Ce que cela signifie pour vous
Pour la plupart des lecteurs, l'expansion de la surveillance en Argentine peut sembler géographiquement lointaine, mais la tendance sous-jacente compte partout. La reconnaissance faciale, les unités de maintien de l'ordre pilotées par l'IA et la surveillance des réseaux sociaux des manifestants sont des outils avec lesquels les gouvernements du monde entier expérimentent sous diverses formes. Lorsque la supervision et les garanties juridiques sont en retard sur le déploiement technologique, les citoyens ordinaires, pas seulement les activistes ou les personnalités publiques, finissent par être soumis à une surveillance à laquelle ils n'ont jamais consenti et qu'ils ne peuvent souvent pas voir.

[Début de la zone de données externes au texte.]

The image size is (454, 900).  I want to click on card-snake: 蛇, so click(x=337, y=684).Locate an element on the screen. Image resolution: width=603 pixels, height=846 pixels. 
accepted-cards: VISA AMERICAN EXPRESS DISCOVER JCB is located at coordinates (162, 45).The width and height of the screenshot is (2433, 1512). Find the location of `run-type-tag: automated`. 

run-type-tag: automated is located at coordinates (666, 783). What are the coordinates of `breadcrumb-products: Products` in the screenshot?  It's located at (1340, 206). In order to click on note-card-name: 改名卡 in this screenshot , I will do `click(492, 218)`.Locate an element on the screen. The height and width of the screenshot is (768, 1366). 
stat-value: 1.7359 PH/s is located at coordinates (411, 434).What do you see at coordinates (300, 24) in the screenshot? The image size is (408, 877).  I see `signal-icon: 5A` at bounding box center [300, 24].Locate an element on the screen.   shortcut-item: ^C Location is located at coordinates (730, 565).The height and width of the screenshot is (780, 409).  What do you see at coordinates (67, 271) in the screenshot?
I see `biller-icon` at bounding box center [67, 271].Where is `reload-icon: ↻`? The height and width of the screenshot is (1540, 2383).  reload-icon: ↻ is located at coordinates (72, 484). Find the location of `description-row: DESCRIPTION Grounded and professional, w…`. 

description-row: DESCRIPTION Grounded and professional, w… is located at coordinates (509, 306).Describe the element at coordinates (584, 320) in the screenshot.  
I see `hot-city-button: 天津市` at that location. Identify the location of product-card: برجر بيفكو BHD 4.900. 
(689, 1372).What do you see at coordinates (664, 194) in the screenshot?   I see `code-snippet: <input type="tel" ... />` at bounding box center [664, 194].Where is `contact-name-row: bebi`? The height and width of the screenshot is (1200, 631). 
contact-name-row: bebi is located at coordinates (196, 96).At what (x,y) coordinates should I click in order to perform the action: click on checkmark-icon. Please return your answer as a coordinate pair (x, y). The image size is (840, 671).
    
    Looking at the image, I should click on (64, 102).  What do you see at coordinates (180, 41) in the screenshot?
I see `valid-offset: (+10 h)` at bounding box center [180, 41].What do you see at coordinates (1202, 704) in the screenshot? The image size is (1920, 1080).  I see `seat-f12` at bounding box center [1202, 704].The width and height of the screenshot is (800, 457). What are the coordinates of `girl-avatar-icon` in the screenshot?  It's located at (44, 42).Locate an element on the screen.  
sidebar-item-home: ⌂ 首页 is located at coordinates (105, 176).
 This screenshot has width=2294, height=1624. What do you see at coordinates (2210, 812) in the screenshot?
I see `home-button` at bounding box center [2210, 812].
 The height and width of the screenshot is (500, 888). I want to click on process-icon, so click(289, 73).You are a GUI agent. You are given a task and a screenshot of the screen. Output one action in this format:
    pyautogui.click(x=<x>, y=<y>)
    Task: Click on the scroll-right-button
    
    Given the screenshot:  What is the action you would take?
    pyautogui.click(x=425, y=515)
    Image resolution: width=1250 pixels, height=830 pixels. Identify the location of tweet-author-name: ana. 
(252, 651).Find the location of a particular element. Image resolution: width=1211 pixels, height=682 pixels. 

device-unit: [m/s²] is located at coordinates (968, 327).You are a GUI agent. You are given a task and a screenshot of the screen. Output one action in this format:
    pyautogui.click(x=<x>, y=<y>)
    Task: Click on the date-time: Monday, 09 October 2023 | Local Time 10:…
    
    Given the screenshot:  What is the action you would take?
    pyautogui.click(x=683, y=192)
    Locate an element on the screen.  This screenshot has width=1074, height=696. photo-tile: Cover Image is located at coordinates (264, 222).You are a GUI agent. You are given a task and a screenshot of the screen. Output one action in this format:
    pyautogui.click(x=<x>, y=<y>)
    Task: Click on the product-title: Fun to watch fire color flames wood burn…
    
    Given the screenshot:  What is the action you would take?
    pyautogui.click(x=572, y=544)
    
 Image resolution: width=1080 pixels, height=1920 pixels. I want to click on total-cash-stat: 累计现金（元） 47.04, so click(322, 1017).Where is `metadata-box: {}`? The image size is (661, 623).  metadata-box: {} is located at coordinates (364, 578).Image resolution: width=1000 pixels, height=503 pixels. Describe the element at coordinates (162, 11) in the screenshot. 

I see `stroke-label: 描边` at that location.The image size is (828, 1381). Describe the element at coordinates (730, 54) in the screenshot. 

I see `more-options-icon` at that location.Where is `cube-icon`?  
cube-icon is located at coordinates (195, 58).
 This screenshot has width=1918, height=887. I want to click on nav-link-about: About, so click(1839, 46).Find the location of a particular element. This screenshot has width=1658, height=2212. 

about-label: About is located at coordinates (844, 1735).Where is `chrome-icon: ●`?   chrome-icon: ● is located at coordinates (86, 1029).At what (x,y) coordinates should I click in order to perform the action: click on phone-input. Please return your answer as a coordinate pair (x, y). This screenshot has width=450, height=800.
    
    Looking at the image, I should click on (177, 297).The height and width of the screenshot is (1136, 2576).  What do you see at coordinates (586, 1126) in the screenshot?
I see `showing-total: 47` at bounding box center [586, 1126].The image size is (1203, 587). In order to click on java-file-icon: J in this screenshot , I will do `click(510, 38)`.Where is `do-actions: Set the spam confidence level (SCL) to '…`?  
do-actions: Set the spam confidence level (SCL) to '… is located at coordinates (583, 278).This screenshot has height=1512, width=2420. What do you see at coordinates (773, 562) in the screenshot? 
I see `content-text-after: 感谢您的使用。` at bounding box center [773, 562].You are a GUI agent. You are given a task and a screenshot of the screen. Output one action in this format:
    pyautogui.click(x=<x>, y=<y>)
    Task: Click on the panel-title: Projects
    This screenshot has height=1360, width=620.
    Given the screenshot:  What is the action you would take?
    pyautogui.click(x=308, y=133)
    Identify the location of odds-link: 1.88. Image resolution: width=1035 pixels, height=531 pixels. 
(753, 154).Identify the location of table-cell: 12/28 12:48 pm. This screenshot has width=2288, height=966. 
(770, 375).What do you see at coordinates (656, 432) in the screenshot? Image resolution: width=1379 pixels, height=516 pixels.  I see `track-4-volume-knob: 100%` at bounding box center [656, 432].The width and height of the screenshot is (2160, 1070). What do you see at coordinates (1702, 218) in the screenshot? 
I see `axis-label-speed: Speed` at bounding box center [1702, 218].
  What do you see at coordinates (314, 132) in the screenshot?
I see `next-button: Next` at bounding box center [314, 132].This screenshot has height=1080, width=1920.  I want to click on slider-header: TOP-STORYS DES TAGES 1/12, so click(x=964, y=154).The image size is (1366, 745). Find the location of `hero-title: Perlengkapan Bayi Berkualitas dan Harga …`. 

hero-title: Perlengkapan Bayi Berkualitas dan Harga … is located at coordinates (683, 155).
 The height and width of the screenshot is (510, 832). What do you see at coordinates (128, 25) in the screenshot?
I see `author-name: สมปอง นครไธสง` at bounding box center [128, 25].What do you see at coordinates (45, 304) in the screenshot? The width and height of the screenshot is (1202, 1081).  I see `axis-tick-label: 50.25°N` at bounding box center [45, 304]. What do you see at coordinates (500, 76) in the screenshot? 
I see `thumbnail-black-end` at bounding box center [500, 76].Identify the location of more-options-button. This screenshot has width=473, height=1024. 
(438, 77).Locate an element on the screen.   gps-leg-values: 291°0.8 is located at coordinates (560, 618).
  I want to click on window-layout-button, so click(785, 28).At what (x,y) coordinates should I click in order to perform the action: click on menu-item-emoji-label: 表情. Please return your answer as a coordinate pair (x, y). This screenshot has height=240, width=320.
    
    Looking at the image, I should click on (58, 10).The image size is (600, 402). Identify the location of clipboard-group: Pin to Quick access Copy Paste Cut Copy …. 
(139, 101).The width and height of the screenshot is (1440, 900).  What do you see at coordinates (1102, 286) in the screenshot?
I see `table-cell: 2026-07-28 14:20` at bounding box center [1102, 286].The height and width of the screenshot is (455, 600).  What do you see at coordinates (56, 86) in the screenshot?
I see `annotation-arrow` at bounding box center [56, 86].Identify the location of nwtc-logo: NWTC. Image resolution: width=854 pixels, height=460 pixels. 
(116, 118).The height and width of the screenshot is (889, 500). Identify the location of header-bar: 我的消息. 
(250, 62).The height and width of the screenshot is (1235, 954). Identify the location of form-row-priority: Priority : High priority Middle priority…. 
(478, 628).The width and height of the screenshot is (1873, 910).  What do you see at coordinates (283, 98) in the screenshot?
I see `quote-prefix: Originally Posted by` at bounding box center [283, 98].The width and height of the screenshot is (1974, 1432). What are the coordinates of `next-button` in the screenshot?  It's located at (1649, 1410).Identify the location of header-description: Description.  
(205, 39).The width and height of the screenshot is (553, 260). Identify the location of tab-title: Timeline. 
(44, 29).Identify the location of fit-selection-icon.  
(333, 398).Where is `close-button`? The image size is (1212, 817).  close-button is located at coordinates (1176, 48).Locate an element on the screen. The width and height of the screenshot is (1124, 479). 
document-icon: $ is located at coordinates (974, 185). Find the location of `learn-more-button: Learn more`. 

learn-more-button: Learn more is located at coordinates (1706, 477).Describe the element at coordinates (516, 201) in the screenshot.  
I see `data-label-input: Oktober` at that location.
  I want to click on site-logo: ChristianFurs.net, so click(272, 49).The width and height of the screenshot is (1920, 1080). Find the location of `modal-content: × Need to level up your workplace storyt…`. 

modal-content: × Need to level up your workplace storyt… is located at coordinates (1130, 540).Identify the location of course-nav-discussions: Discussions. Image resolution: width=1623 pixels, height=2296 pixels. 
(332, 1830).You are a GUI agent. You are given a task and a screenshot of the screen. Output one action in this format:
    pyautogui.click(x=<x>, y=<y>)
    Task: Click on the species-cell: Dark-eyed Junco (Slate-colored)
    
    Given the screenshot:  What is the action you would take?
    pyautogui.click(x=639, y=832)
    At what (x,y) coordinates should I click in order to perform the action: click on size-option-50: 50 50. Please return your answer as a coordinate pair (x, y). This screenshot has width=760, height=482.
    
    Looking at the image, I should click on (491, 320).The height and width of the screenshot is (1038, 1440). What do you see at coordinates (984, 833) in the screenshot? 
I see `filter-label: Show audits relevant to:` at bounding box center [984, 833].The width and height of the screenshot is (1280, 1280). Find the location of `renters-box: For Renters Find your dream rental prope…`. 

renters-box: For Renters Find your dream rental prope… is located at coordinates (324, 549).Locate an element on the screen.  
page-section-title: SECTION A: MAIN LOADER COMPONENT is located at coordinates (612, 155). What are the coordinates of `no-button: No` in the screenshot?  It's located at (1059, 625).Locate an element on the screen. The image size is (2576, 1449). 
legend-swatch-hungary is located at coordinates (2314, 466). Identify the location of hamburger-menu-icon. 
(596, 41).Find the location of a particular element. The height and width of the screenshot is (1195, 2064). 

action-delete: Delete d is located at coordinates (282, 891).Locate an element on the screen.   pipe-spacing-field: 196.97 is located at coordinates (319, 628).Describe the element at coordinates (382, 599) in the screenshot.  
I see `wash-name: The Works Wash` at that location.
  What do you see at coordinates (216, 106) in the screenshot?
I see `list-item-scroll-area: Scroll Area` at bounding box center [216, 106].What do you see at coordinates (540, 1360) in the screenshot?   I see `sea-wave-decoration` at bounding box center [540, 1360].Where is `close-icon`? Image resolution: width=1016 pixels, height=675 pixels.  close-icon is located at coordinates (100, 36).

Si vous vivez dans un pays ou voyagez dans un pays où l'infrastructure de surveillance s'étend, il vaut la peine de prêter attention à la manière dont votre empreinte numérique pourrait être collectée, que ce soit par le biais de documents publics, d'activités sur les réseaux sociaux ou de données biométriques capturées dans les espaces publics. Être informé des outils qui existent et de la manière dont ils sont utilisés est la première étape pour plaider en faveur de protections plus solides de la vie privée, que cela signifie soutenir des organisations qui poussent à une supervision législative ou simplement être plus délibéré sur les informations personnelles que vous partagez en ligne et comment.
Points clés à retenir
Le rapport d'Amnesty International sur l'Argentine s'ajoute à un dossier mondial croissant de gouvernements déployant la reconnaissance faciale, des unités de sécurité IA et la surveillance des réseaux sociaux avec une supervision publique insuffisante. Le rapport signale spécifiquement la création d'une unité de sécurité IA à mandat large et l'utilisation de bases de données sur les manifestants comme domaines de préoccupation. Les lecteurs doivent reconnaître que les capacités de surveillance construites pour un objectif déclaré s'étendent souvent au-delà de celui-ci, un schéma visible dans plusieurs pays au-delà de l'Argentine. Rester informé de la politique de surveillance locale, soutenir les efforts de transparence et de supervision, et être attentif à votre propre empreinte numérique sont des mesures pratiques que chacun peut prendre alors que cette tendance mondiale continue de se dérouler.